PancakeSwap is an automated market maker (AMM) – a decentralized finance (DeFi) program that lets users trade tokens while also providing liquidity and earning fees.
It’s a decentralized exchange for transferring BEP20 tokens on Binance Smart Chain that started in September 2020. Users of PancakeSwap trade against a liquidity pool using an automated market maker methodology. Users deposit funds into these pools in exchange for liquidity provider (LP) tokens, which are used to fill the pools.
These tokens can then be redeemed for a portion of the pool as well as a portion of the trading costs. FLIP is the name given to these LP tokens. Users can also farm other tokens like CAKE and SYRUP on PancakeSwap. Users can deposit LP tokens on the farm and receive CAKE as a reward.
Users can trade BEP20 tokens, provide liquidity to the exchange and earn fees, stake LP tokens to earn CAKE, stake CAKE to earn additional CAKE, and stake CAKE to earn tokens from other projects through PancakeSwap.
Aave is a decentralized finance system that enables users to lend and borrow cryptocurrency.
Depositing digital assets into specially designed liquidity pools earns lenders interest. Borrowers can then use this liquidity to take out a flash loan using their crypto as collateral.
When it first started in November 2017, Aave (which means “ghost” in Finnish) was known as ETHLend, however it was rebranded to Aave in September 2018. AAVE is a governance token that gives owners a say in the protocol’s future development.

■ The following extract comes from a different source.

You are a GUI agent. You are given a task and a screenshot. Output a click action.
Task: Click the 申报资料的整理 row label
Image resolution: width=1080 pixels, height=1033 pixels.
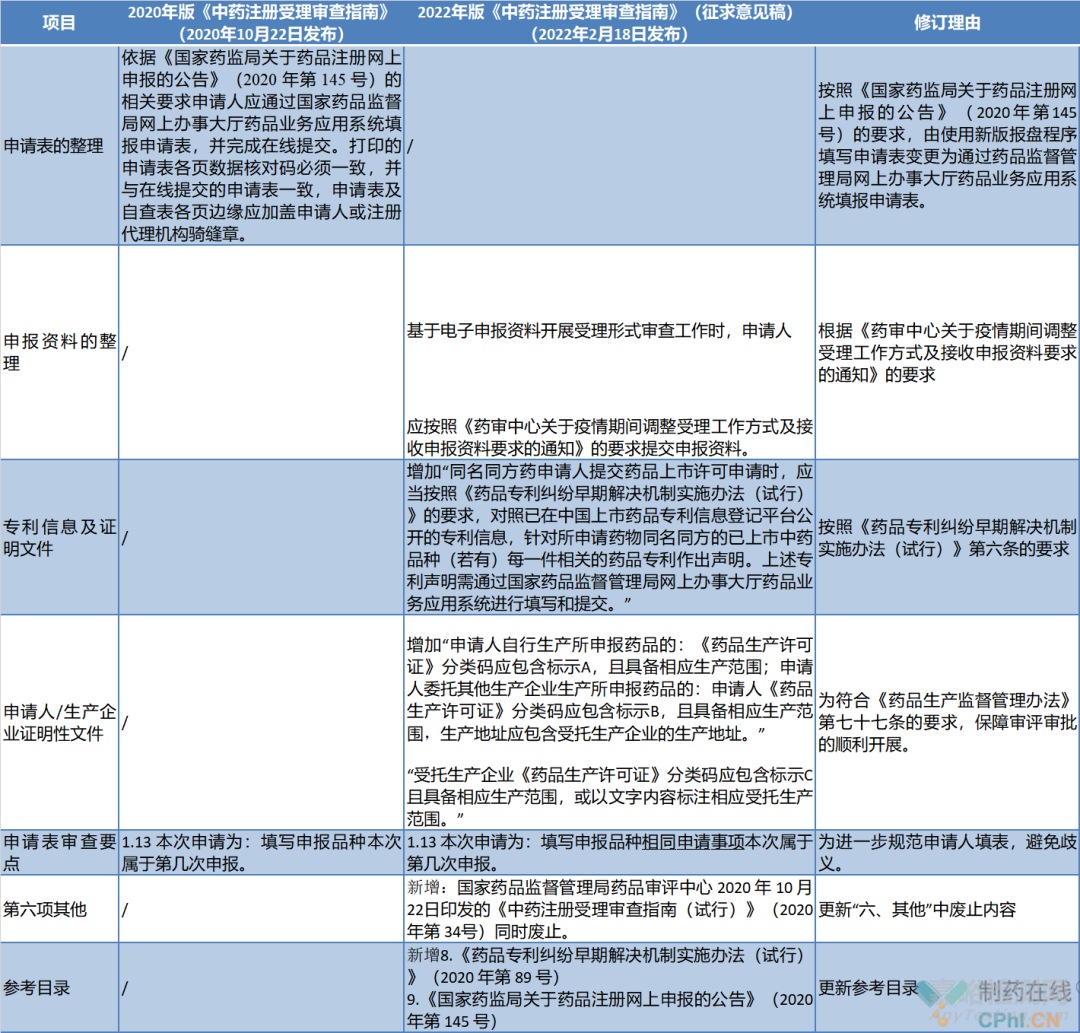(x=59, y=350)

It also rewards holders with lower platform fees.
The Graph is an indexing protocol for organizing and efficiently accessing data from blockchains and storage networks. The Graph has been running a hosted service since January 2019 with over 3,400 subgraphs deployed for Web3 and DeFi applications built on Ethereum, IPFS and POA, like Uniswap, Synthetix, DaoStack, Aave, Balancer, Gnosis, Aragon, and more. The decentralized network launched its mainnet in December 2020, and The Graph Foundation will be working with Edge & Node to build out a production-ready Graph Explorer dApp and Gateway that supports all network contributors. Any individual or third-party can also build gateways, applications or developer tooling for the network.
Maker (MKR) is the governance token of the MakerDAO and Maker Protocol, which are both built on the Ethereum blockchain and allow users to issue and control the DAI stablecoin.

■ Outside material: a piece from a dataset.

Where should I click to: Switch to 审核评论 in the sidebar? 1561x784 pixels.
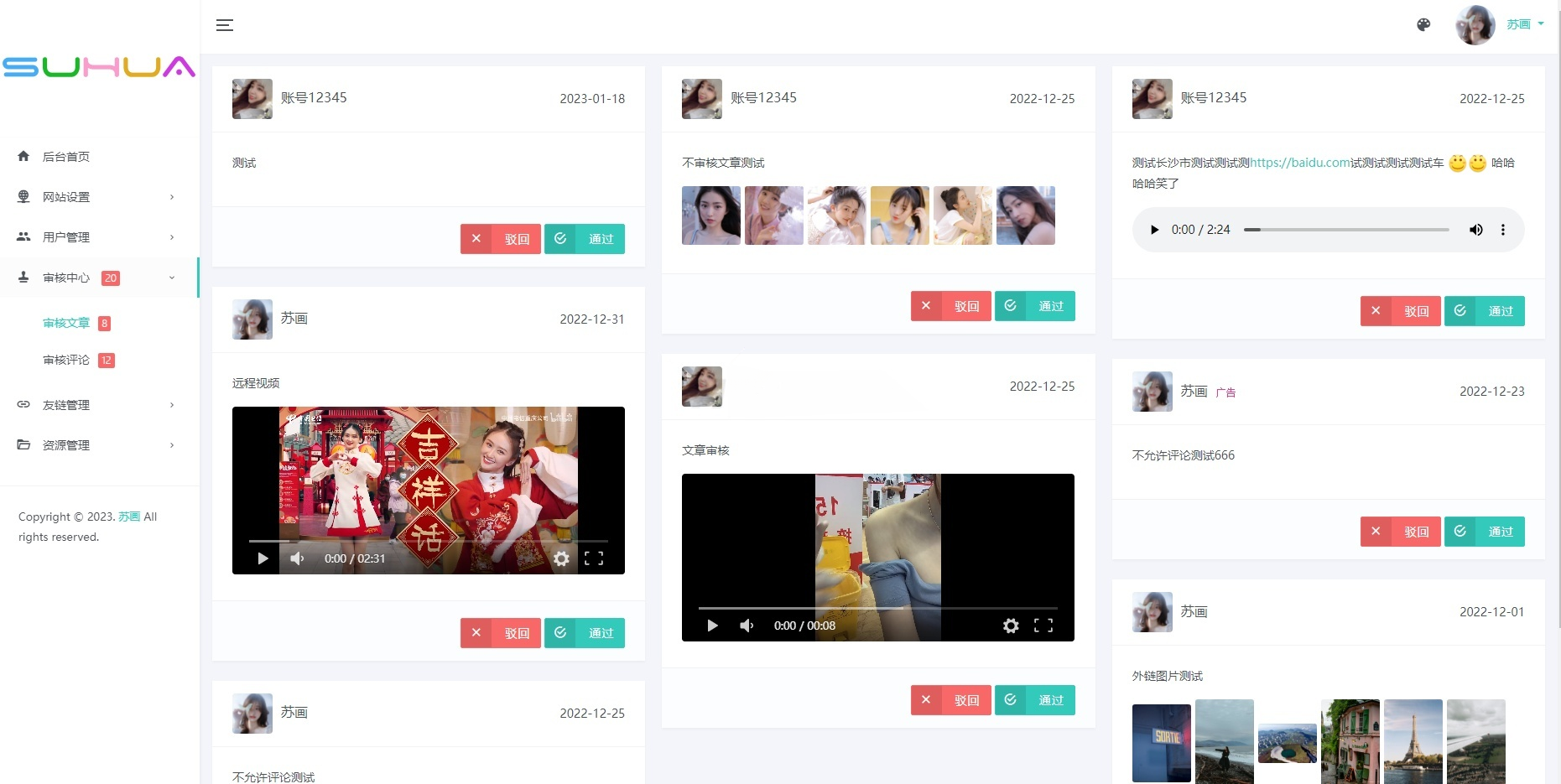pyautogui.click(x=65, y=360)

Maker is a project whose goal is to run DAI, a community-managed decentralized cryptocurrency with a stable value soft-pegged to the US dollar. It was first envisioned in 2015 and fully launched in December 2017.

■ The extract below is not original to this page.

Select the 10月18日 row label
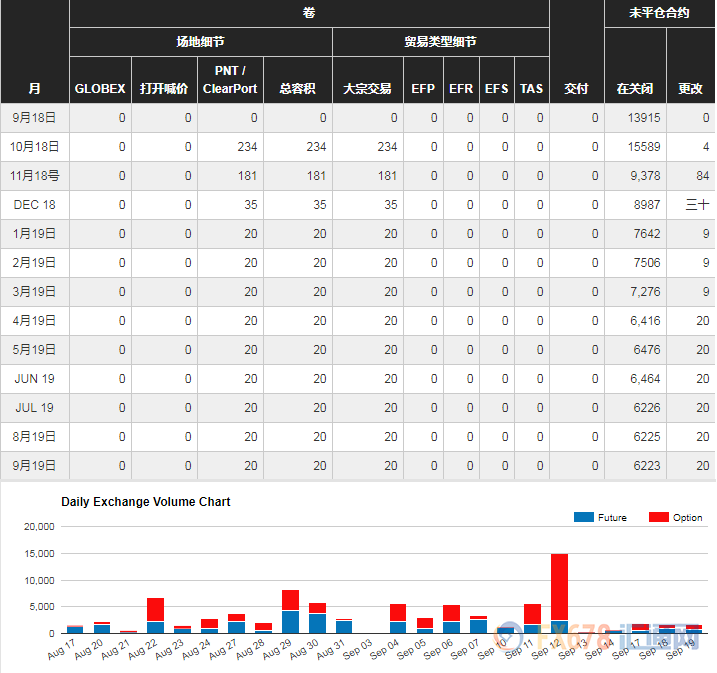This screenshot has width=717, height=673. point(35,147)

MKR tokens operate as a voting share for the corporation that runs DAI; while they do not pay dividends, they do provide holders voting rights over the development of Maker Protocol and are expected to increase in value in line with DAI’s success.
The Maker ecosystem is one of the first projects in the decentralized finance (DeFi) space, which aims to create decentralized financial products based on smart-contract-enabled blockchains like Ethereum.
Best DeFi Tokens – The Bottom Line
Finally, the DeFi industry is continually changing. DeFi platforms have grown from being an experimental aspect of the financial sector to the massive ecosystem that it is today in a relatively short period of time. Although DeFi applications may appear to be a niche industry at the moment, it is feasible that they will be accepted by the larger market in the near future.
The various components of DeFi tokens will flow into ordinary life and money once the concept becomes ubiquitous. To put it another way, DeFi tokens have the ability to transform the financial landscape as we know it.
It’s crucial to remember, though, that the decentralized finance sector is still in its infancy. There are still hazards in this investment, just as there are with any other. As a result, doing your due research and gaining insight into how this new financial system is progressing will be useful.